The reply should consist solely of the lines from the one with "1000x472 pixels." through the final line of the listing, copied exactly, with no pictures.

Dataset below:

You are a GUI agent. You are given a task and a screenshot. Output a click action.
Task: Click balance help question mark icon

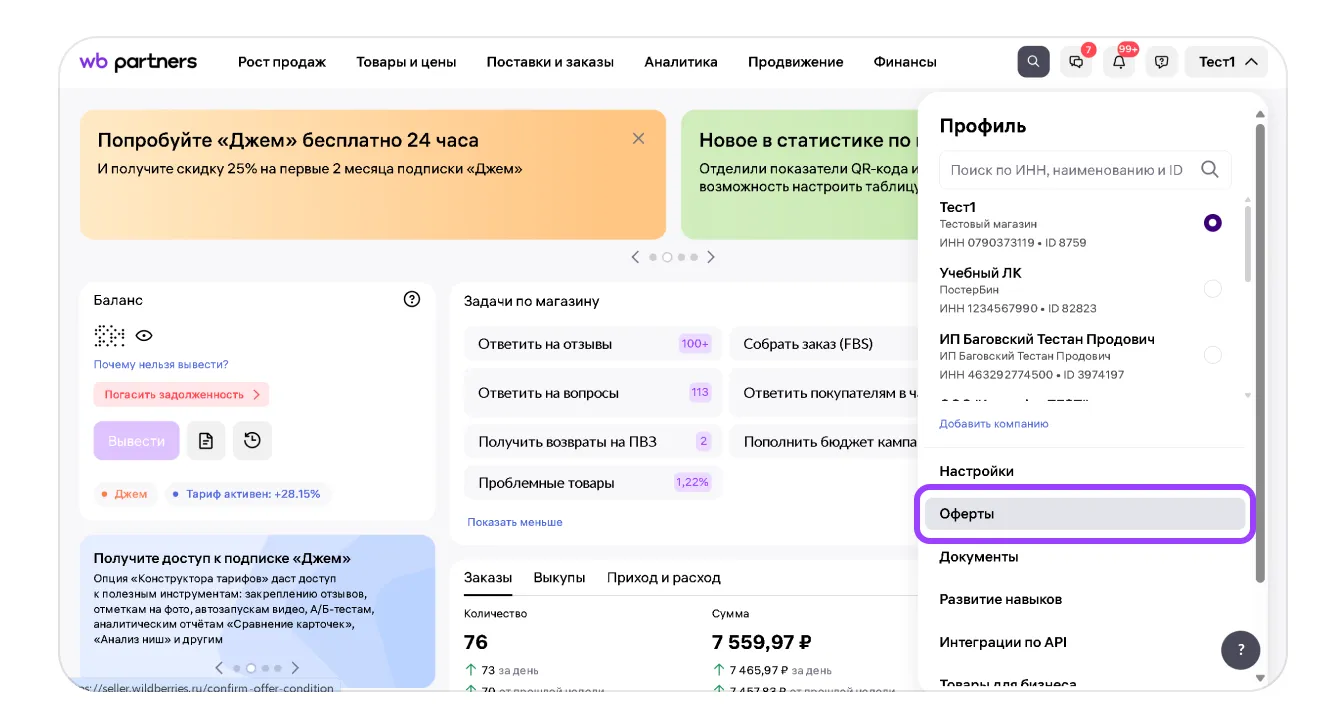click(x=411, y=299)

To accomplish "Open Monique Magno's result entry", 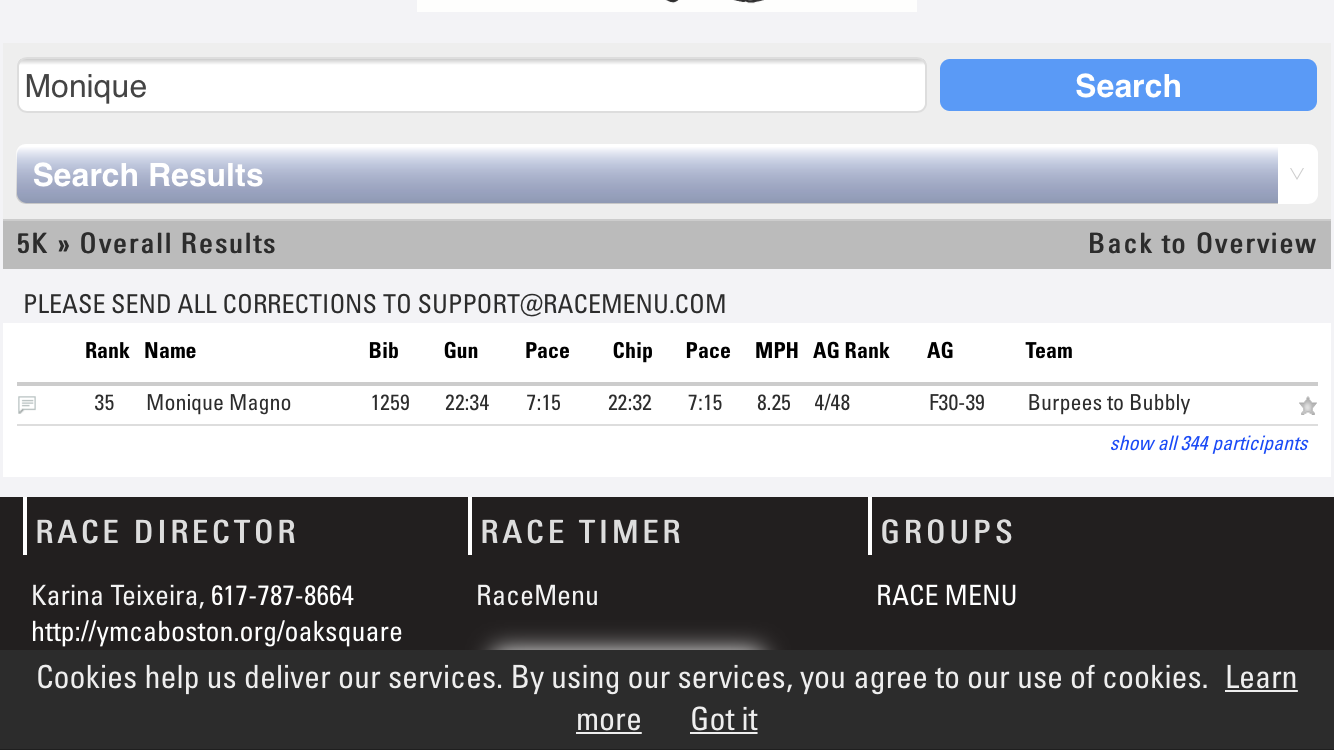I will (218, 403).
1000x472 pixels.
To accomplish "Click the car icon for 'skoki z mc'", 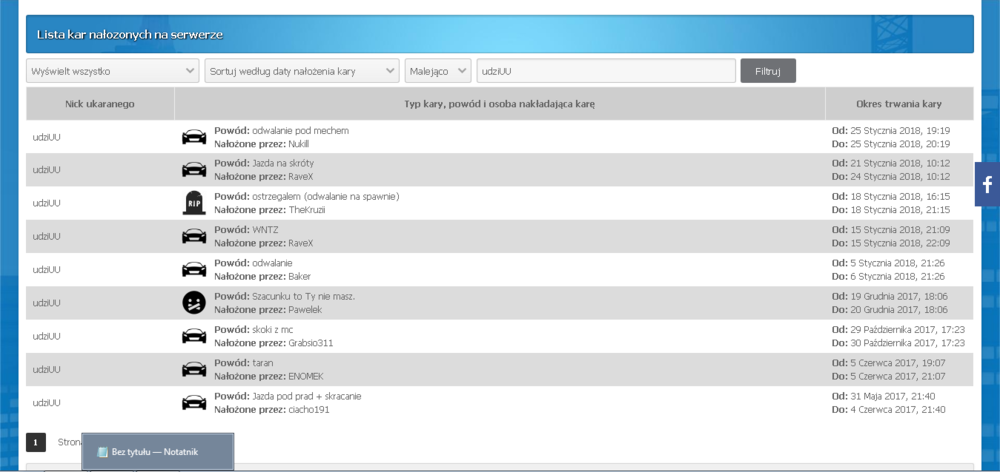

End of Dataset.

Expected answer:
1000x472 pixels.
To accomplish "Click the car icon for 'skoki z mc'", 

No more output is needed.